To maintain a detailed record of file transfer activity, you can configure the server to create file transfer logs. This logging is not enabled by default.

To enable file transfer auditing

  1. Open the server configuration file (/etc/ssh2/sshd2_config) in a text editor.

  2. Set AuditLog to 'sftp' as shown here:

    AuditLog = sftp
  3. (Optional) Edit the values for AuditLog.Directory and/or AuditLog.Sftp.WithHash. The default values are:

    AuditLog.Directory=/etc/ssh2/logs
    AuditLog.Sftp.WithHash=yes
  4. Save your changes to the configuration file.

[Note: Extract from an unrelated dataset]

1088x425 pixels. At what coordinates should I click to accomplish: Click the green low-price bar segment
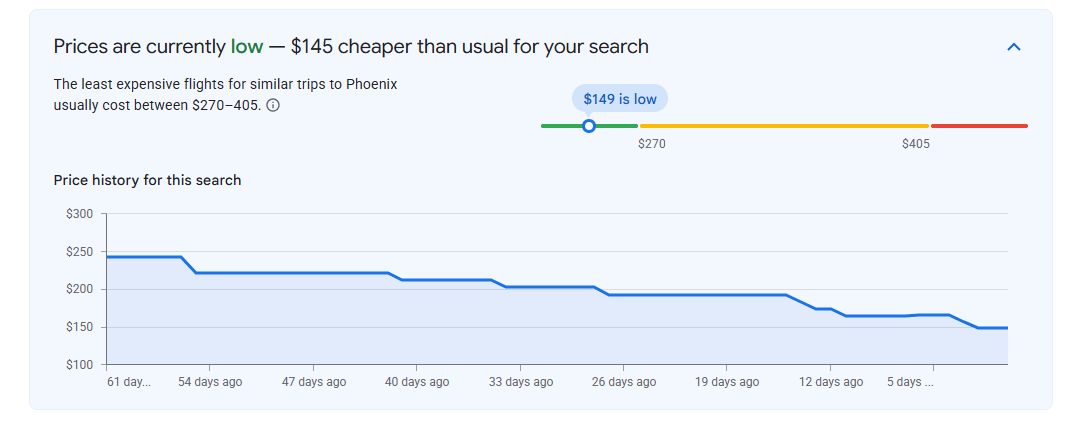[589, 126]
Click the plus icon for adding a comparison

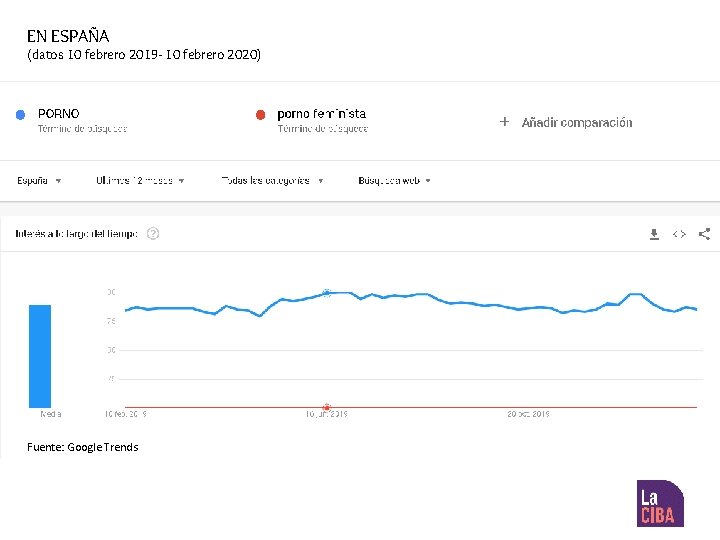point(504,122)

When audit logging is enabled, Reflection for Secure IT creates a new log each day in the specified audit log directory. Audit logs use this name format: sshd2-audit-YYYYMMDD.log, where YYYYMMDD indicates the date.

Log files are created in comma-delimited format. The first line of the audit log file, shown here, identifies the logged content:

UserID, ClientIP, Action, ServerFilename, StartTime, EndTime, ServerFileModificationTime, ServerFileSize, BytesTransferred, Result, Reason, ServerFileHash

NOTE:

  • The server logs sftp transfers and scp transfers that use SCP2 (a file transfer implementation that uses the SFTP subsystem). Transfers using SCP1 (An early implementation of the SCP protocol used by OpenSSH) are not logged.

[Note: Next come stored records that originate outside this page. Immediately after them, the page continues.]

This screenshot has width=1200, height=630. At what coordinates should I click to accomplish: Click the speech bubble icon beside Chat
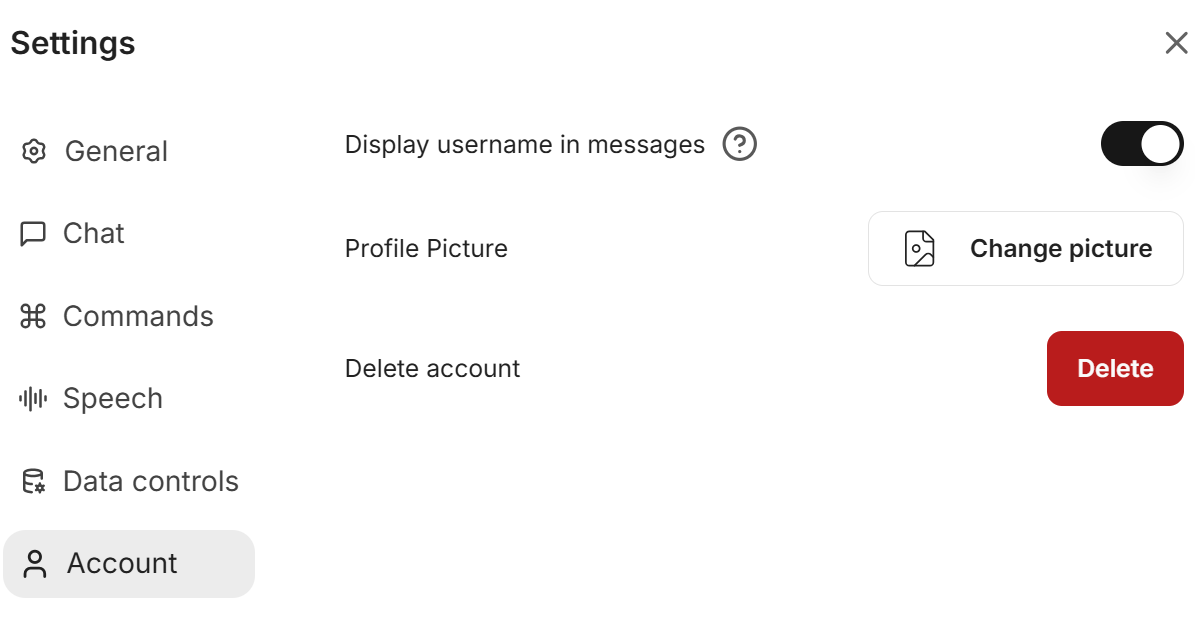point(33,234)
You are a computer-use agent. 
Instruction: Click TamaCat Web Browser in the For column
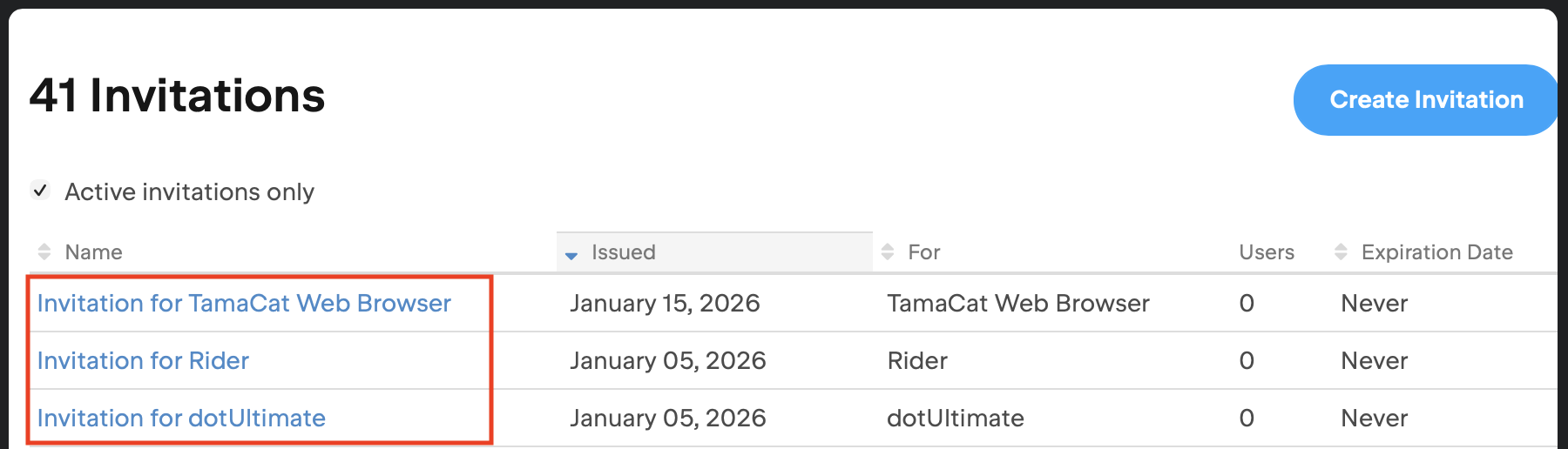(1018, 304)
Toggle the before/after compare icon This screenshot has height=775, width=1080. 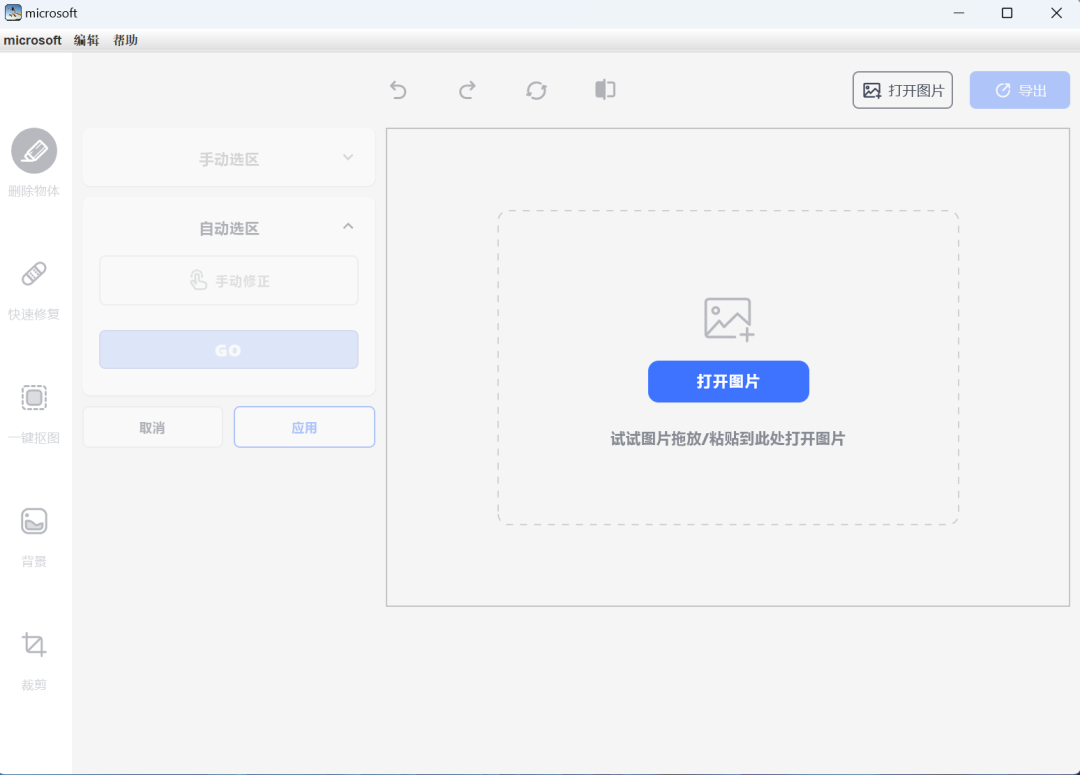605,90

  • When SmartFileTransfer is enabled (the default), the server may not create an audit record when the client and server files are identical. To ensure that transfers of identical files create an audit record, set SmartFileTransfer to no.

  • If users have been limited to a home directory for sftp protocol connections (using ChrootSftpUsers or ChrootSftpGroups), the audit log directory must be located in the home directory. Because of this limitation, audit logging only works for chrooted users if they share the same home directory.